Eine Frau badet ein Baby in einer Badewanne

Kinder, Küche, ...: Viele Frauen wollten Mitte der 60er Jahren mehr als nur Hausfrau sein.

Auch gesellschaftlich lag ein Wandel in der Luft: Viele junge Frauen wollten sich nicht mehr mit einer "Karriere" als Hausfrau und Mutter begnügen. Sie strebten nach mehr Selbstbestimmung – auch in der Sexualität. Die Zeit war reif für "Helga", einen Aufklärungsfilm im Auftrag von Bundesgesundheitsministerin Käte Strobel. Der Kinofilm sollte Schluss machen mit der Ahnungslosigkeit in Sachen Sex. "Helga" wurde zum Kinohit mit mehr als 40 Millionen Besuchern in der ganzen Welt.

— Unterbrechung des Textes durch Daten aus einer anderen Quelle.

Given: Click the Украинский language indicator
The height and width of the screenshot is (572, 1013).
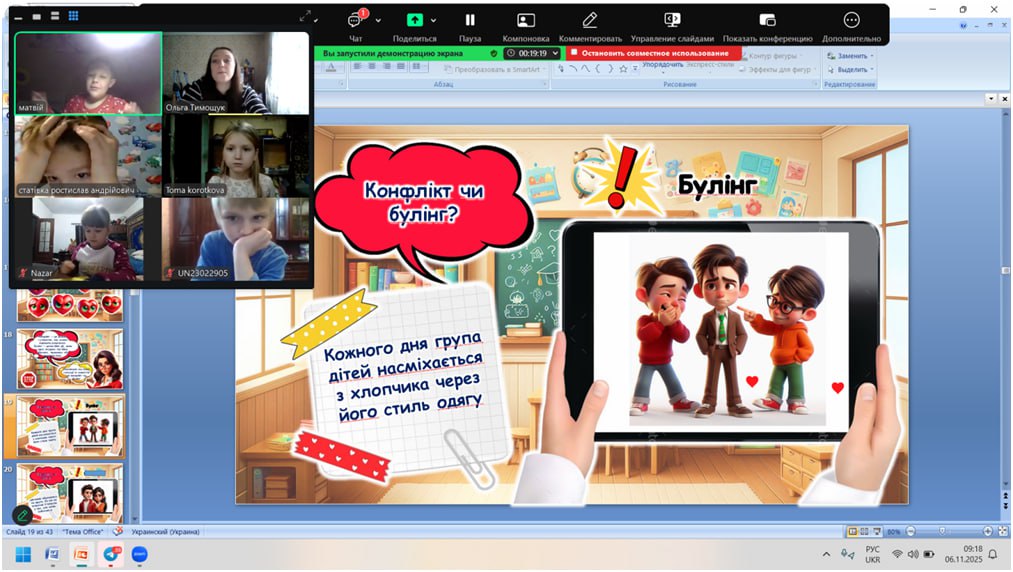Looking at the screenshot, I should coord(164,532).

sw Filmszene aus "Raumpatrouille Orion", vier Besatzungsmitglieder im Cockpit

Kultserie: Die "Raumpatrouille Orion" hatte auch ein Bügeleisen an Bord.

Im WDR wurde zur gleichen Zeit ein "Märchen von übermorgen" zum Kult. Am 17.09.1966 startete Commander Cliff Allister McLane in seiner Orion zum Weltraumabenteuer – mit Badezimmerarmaturen und Bügeleisen als berühmteste Requisiten der deutschen Fernsehgeschichte.

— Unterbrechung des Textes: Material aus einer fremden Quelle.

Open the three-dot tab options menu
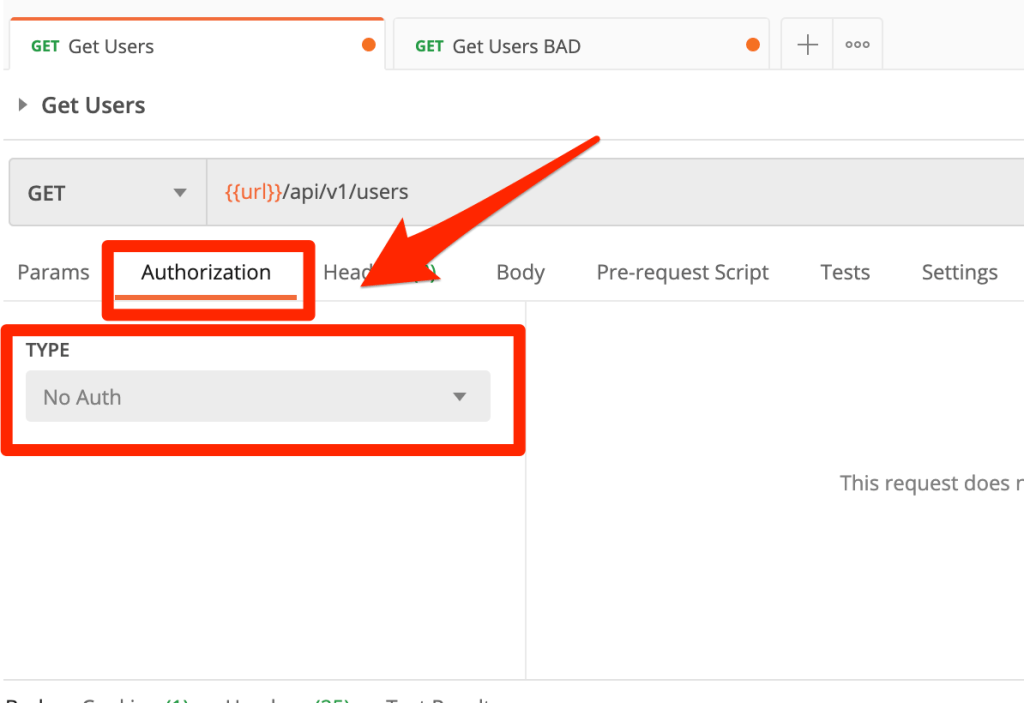1024x703 pixels. click(x=857, y=45)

Der Tod von Altbundeskanzler Konrad Adenauer am 19. April 1967 markiert endgültig das Ende der Nachkriegszeit. Es stand etwas Neues bevor. In Köln liefen Studenten und Schüler in tagelangen Protesten gegen die Fahrpreiserhöhungen der KVB Sturm. Es war der Anfang von Protesten gegen die alten Machtstrukturen und für mehr Demokratie. Sie sollten bald das ganze Land erschüttern.

Die Filmemacher haben nicht nur beeindruckendes und zum Teil noch nie gezeigtes Bildmaterial aus den Sechzigern aufgespürt, sondern auch Menschen getroffen, die ihre ganz persönliche Geschichte aus dieser Zeit erzählen. So erinnert sich Ulrich Wickert an seine Studentenzeit in Bonn – als er zuerst die Queen und kurz darauf Rudi Dutschke traf.

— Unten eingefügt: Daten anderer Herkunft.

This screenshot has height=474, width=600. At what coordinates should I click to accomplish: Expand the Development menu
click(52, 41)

Frank Becker berichtet von seinen ersten Erfahrungen mit der neuen Super-8-Kamera, die ihn zum Chronisten seiner Familie und später zum Besitzer des größten privaten Filmarchivs Deutschlands machte. Und Gevinon Gräfin von dem Bussche-Kessell erzählt, wie sie als Blumenmädchen den königlichen Empfang in Bonn rettete.

In der neuen vierteiligen Reihe "Unser Land in den 60ern" geht es im WDR auf eine Zeitreise – in ein Jahrzehnt, das unser Land geprägt hat wie kaum ein zweites. Die Architektur von damals formt bis heute das Gesicht unserer Städte und Gemeinden. Zehntausende Menschen, die damals als sogenannte "Gastarbeiter" kamen, um die Wirtschaft an Rhein und Ruhr am Laufen zu halten, sind hier längst heimisch geworden. Und die Hits dieser Jahre sind heute Evergreens.